Câmbio: Dólar em Queda Impulsionado por Fatores Externos e Commodities
O dólar comercial encerrou o dia vendido a R$ 5,132, marcando seu fechamento mais baixo desde 17 de junho. A desvalorização da moeda americana foi influenciada principalmente pelo cenário externo e pela valorização de commodities exportadas pelo Brasil, como soja e minério de ferro, além do recente recorde nas exportações de carne, fatores que estimulam a entrada de dólares na economia. A moeda americana também perdeu força no exterior, contribuindo para os ganhos do real. Com este resultado, o dólar acumula uma queda de 0,60% nos primeiros pregões de julho e uma desvalorização de 6,50% frente ao real em 2026.
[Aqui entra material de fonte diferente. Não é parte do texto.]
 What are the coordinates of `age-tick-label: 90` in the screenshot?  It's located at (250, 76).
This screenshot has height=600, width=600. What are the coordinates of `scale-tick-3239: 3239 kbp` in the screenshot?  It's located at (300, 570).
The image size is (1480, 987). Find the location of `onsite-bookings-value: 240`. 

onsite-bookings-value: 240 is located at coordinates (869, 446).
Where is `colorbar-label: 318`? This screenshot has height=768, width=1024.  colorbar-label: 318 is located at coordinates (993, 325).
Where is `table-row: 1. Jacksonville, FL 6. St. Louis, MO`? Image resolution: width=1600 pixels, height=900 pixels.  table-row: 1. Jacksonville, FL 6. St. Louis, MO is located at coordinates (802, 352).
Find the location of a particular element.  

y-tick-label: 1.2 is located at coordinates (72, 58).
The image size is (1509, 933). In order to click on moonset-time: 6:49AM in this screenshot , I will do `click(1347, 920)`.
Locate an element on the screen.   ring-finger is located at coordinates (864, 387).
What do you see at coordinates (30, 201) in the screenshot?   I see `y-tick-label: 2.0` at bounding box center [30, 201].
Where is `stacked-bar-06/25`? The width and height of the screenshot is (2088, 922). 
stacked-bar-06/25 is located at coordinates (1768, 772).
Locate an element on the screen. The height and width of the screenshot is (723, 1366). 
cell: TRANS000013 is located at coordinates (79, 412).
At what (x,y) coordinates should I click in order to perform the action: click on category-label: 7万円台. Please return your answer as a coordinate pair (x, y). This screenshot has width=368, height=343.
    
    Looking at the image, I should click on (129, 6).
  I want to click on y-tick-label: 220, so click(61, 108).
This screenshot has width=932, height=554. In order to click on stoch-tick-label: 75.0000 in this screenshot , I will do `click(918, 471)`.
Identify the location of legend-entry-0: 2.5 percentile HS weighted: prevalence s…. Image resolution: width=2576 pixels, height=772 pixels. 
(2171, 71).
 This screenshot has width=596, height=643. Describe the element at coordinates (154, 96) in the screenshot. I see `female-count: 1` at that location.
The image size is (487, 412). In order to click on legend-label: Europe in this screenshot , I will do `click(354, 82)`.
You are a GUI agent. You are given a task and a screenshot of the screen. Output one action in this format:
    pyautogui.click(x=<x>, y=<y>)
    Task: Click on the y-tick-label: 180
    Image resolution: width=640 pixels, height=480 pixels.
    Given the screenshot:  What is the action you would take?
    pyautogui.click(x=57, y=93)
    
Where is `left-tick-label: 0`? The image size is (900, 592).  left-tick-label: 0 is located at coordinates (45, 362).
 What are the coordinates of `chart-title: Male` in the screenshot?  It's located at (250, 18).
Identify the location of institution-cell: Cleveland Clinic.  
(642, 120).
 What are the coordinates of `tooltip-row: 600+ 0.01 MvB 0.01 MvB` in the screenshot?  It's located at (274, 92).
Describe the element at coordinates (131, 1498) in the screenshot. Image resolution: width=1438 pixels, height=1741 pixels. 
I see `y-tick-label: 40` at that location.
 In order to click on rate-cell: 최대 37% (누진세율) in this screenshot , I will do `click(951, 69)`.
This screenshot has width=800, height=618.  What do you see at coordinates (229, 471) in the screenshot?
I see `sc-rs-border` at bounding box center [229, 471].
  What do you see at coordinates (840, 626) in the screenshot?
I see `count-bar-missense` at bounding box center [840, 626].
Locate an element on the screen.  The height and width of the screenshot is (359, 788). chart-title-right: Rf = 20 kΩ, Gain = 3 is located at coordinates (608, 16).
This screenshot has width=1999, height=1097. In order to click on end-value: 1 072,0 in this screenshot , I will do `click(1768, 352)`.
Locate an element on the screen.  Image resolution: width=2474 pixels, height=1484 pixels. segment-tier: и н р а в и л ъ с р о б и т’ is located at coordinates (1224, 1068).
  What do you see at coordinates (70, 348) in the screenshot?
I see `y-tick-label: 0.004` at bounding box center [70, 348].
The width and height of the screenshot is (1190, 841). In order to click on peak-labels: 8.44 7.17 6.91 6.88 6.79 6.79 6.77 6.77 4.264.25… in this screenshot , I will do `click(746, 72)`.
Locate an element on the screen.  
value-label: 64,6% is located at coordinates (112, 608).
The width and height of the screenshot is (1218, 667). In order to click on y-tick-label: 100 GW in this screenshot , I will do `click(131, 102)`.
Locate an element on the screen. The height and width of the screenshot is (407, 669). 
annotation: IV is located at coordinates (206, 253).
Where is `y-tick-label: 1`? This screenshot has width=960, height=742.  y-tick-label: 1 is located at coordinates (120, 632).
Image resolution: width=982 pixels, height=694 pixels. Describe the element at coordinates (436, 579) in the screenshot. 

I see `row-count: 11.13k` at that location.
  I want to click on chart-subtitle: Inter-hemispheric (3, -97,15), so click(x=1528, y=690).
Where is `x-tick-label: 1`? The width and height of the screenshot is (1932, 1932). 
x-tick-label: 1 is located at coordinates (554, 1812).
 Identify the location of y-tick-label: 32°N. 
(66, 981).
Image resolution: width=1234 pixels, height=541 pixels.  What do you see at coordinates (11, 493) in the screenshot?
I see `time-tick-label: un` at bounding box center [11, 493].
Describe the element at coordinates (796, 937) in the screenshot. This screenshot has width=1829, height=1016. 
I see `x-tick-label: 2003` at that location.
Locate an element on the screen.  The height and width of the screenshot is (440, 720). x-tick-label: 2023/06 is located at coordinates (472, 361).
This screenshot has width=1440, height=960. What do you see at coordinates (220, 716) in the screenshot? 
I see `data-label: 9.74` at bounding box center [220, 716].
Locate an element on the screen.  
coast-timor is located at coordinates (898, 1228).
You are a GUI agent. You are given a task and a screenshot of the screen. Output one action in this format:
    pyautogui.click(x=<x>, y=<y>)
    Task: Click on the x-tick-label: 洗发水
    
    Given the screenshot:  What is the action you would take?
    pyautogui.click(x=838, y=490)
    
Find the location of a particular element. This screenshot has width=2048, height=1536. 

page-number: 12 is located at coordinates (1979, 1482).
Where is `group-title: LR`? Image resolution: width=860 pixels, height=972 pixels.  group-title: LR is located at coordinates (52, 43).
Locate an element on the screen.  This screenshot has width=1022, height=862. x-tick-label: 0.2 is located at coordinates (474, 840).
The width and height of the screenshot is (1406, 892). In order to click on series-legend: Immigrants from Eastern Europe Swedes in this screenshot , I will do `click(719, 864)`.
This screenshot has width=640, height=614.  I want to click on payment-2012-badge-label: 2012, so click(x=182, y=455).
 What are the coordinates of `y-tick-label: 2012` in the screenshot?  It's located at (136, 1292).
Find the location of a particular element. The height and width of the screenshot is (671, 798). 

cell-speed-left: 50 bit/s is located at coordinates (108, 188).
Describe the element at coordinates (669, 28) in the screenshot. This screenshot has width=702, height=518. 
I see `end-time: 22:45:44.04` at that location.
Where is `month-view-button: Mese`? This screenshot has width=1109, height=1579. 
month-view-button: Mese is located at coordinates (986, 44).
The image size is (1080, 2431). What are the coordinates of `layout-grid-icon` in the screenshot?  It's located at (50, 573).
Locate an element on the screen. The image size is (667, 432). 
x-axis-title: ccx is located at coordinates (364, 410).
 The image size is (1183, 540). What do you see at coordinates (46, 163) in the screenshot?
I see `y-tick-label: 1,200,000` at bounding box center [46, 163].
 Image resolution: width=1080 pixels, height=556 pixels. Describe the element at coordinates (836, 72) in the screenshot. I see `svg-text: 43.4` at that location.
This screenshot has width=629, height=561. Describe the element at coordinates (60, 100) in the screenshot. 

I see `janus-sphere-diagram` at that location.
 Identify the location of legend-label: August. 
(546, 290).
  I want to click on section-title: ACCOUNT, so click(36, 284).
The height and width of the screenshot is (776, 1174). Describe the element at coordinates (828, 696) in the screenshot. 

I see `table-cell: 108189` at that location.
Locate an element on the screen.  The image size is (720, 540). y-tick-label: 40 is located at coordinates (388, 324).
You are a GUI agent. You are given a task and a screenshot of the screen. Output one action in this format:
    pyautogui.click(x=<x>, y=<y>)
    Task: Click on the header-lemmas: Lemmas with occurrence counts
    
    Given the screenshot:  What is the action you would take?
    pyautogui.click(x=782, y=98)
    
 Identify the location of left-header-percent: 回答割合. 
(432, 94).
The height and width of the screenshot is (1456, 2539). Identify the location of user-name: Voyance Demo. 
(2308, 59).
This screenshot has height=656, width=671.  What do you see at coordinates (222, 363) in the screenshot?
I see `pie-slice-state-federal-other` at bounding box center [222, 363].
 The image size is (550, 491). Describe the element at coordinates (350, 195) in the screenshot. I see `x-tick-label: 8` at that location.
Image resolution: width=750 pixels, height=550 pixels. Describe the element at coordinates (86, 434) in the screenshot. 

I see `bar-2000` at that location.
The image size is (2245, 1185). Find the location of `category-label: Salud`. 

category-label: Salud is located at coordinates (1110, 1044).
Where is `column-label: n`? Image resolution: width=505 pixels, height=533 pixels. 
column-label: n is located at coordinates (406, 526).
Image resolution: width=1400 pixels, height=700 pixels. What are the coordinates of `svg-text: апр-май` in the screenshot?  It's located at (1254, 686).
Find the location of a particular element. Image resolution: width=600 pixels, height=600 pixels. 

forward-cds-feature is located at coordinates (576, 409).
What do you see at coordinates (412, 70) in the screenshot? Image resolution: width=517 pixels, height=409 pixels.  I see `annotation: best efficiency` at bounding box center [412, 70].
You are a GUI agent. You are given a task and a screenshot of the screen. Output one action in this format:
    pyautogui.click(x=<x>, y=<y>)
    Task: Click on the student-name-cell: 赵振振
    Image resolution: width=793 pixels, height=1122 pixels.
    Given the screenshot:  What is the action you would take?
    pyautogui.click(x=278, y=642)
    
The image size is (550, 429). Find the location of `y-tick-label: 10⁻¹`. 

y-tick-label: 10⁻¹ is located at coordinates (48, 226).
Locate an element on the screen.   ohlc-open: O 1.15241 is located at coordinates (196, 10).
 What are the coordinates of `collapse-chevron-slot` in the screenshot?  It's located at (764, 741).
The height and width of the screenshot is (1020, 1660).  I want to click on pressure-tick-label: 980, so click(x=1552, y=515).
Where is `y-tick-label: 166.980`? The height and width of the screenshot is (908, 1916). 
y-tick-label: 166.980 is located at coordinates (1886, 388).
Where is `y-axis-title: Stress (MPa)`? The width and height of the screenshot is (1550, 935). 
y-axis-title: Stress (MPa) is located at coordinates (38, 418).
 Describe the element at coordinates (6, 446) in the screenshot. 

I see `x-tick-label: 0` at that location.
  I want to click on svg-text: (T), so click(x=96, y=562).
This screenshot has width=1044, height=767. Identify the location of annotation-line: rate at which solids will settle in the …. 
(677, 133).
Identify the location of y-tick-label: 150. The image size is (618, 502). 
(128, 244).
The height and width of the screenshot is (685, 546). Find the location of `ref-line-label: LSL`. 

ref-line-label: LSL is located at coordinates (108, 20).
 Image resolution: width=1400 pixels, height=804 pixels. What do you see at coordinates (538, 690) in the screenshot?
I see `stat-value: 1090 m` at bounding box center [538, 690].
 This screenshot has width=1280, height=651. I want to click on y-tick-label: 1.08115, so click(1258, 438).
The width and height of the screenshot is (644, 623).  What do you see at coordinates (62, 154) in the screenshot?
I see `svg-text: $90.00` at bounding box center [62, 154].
Ibovespa Recua Apesar do Otimismo Global
O Ibovespa, principal índice da B3, registrou queda de 0,93%, fechando aos 172.447,58 pontos, revertendo parte dos ganhos da semana anterior. Este recuo ocorreu em contraste com a valorização de Wall Street, impulsionada por empresas de tecnologia e inteligência artificial. O fluxo de recursos estrangeiros tem se direcionado para o segmento tecnológico nos Estados Unidos, diminuindo o interesse por mercados emergentes como o Brasil. No cenário doméstico, a proximidade das eleições de 2026, as incertezas sobre a política fiscal pós-2027 e o início da audiência do Escritório do Representante Comercial dos EUA (USTR) sobre práticas comerciais brasileiras contribuíram para a cautela dos investidores.
Atenções Voltadas para Indicadores Futuros e Petróleo
Investidores aguardam a divulgação da ata da última reunião do Federal Reserve (Fed), banco central dos Estados Unidos, prevista para quarta-feira (8), que pode fornecer novas indicações sobre a trajetória dos juros na maior economia global. Além disso, o mercado também espera o Índice Nacional de Preços ao Consumidor Amplo (IPCA) de junho, na sexta-feira (10), um indicador-chave que pode influenciar as expectativas para as taxas de juros tanto no Brasil quanto nos EUA.
Mercado de Petróleo em Leve Queda
No mercado internacional, os preços do petróleo fecharam em leve baixa. A decisão da Opep+ de aumentar a produção a partir de agosto, a normalização do tráfego de navios no Estreito de Ormuz, as negociações diplomáticas entre Estados Unidos e Irã, e o aumento das exportações russas foram os principais fatores que pressionaram as cotações. O barril do Brent, referência internacional, caiu 0,18%, para US$ 71,99, enquanto o tipo WTI recuou 0,20%, encerrando cotado a US$ 68,55.